*TRY IT*
Reproduce precisely the lines of the material below from the line containing "Task: Click the star" up to and including its last line. Pictures must not be copied.
++++ WORKING DATA
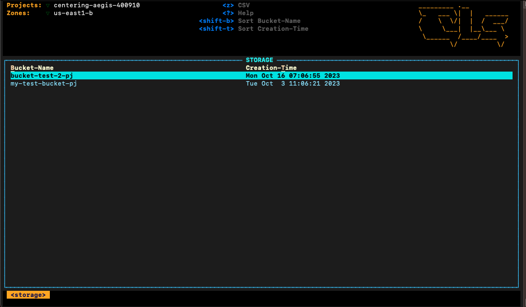Expand the Projects dropdown triangle
This screenshot has width=526, height=307.
point(48,6)
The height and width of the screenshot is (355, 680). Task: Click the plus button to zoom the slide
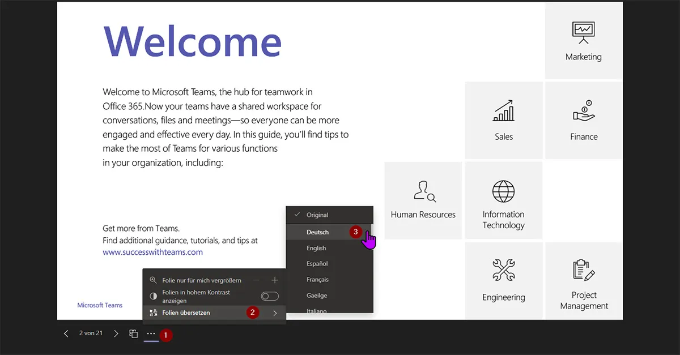coord(274,280)
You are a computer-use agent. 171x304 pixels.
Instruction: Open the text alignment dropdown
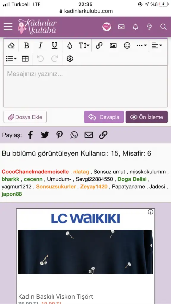157,45
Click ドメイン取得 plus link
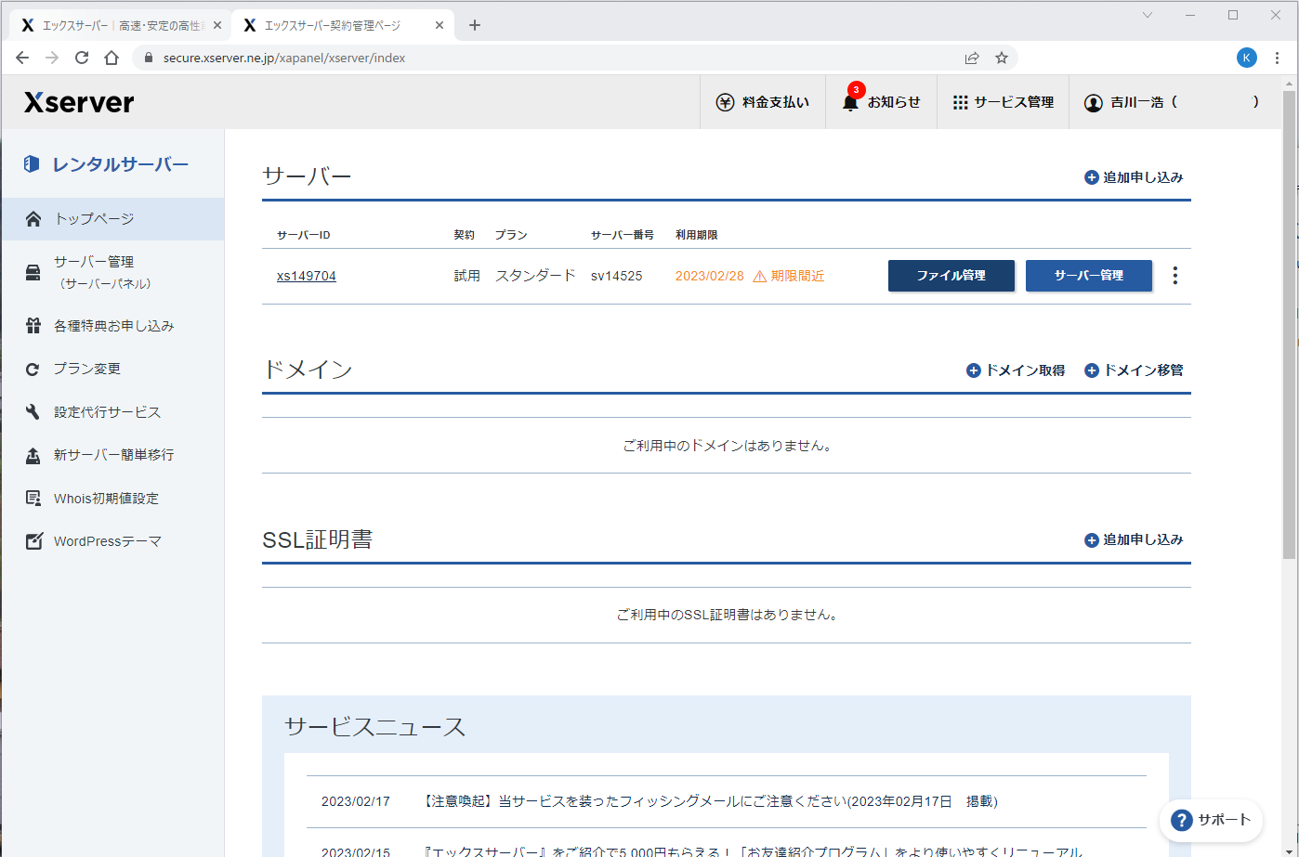1299x857 pixels. click(x=1016, y=370)
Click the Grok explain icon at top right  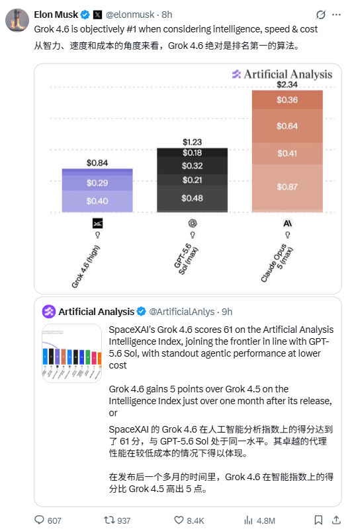pos(320,15)
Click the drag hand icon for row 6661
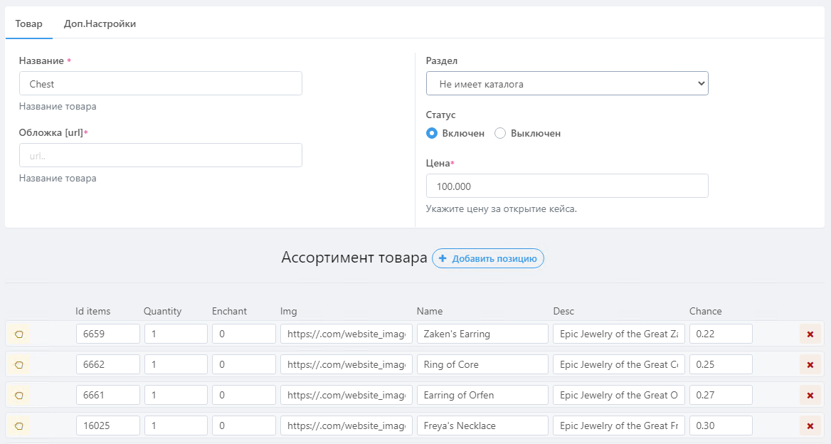 (x=20, y=395)
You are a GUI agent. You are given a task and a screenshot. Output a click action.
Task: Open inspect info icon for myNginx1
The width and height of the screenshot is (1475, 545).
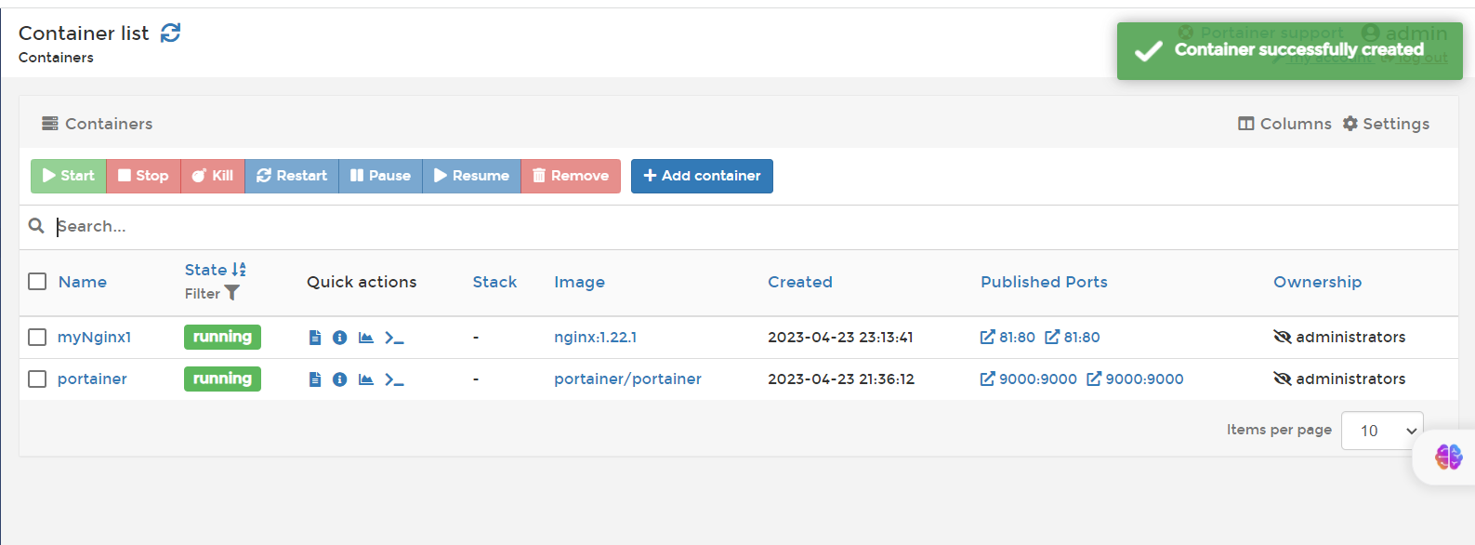click(340, 338)
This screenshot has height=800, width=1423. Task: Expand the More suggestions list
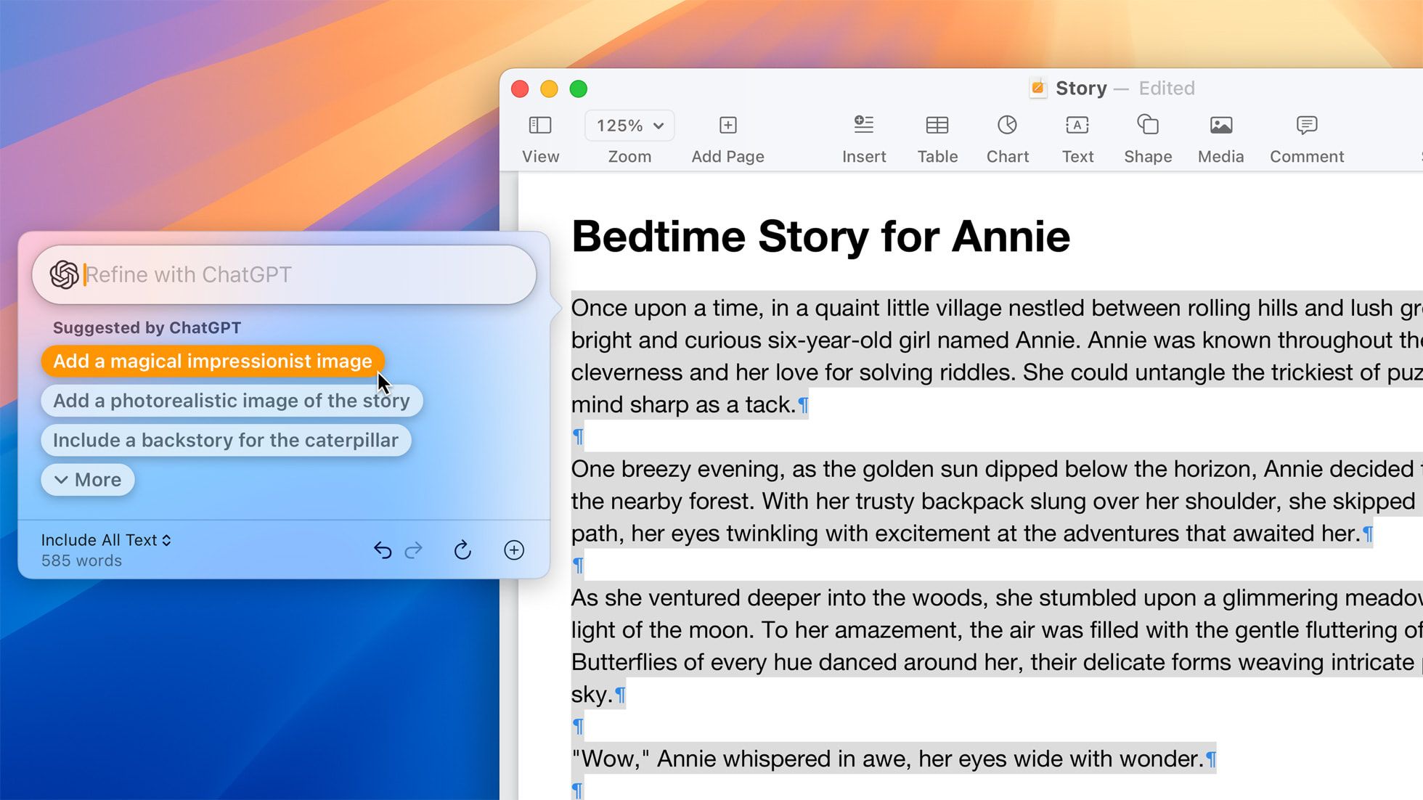[87, 478]
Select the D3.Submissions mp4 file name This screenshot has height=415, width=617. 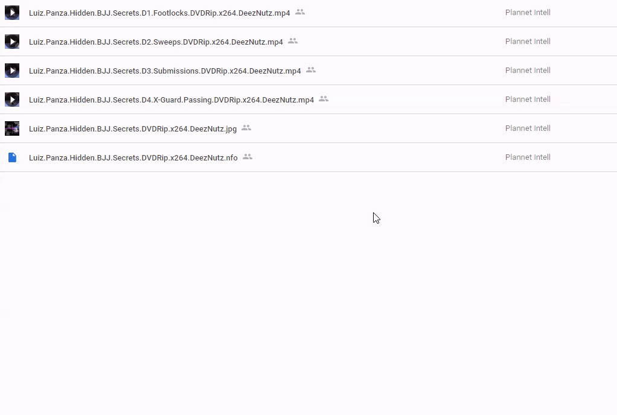[165, 71]
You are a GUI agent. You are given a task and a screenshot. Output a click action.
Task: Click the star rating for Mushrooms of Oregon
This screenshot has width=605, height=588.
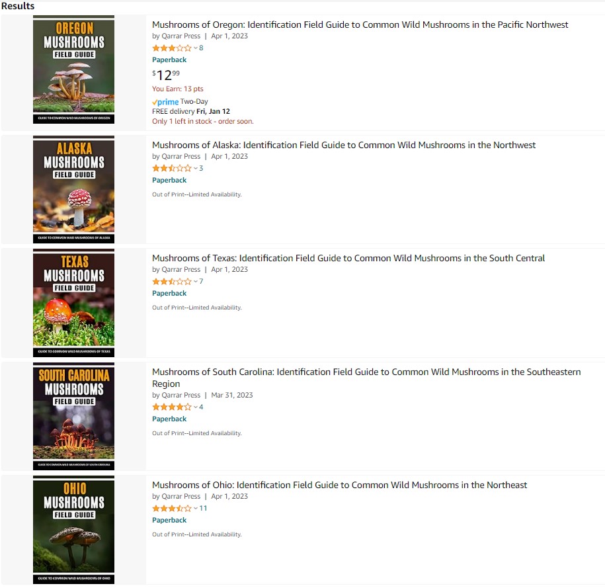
++++++++
*SOLUTION BELOW*
Task: Click the star rating for Mushrooms of Oregon
This screenshot has width=605, height=588.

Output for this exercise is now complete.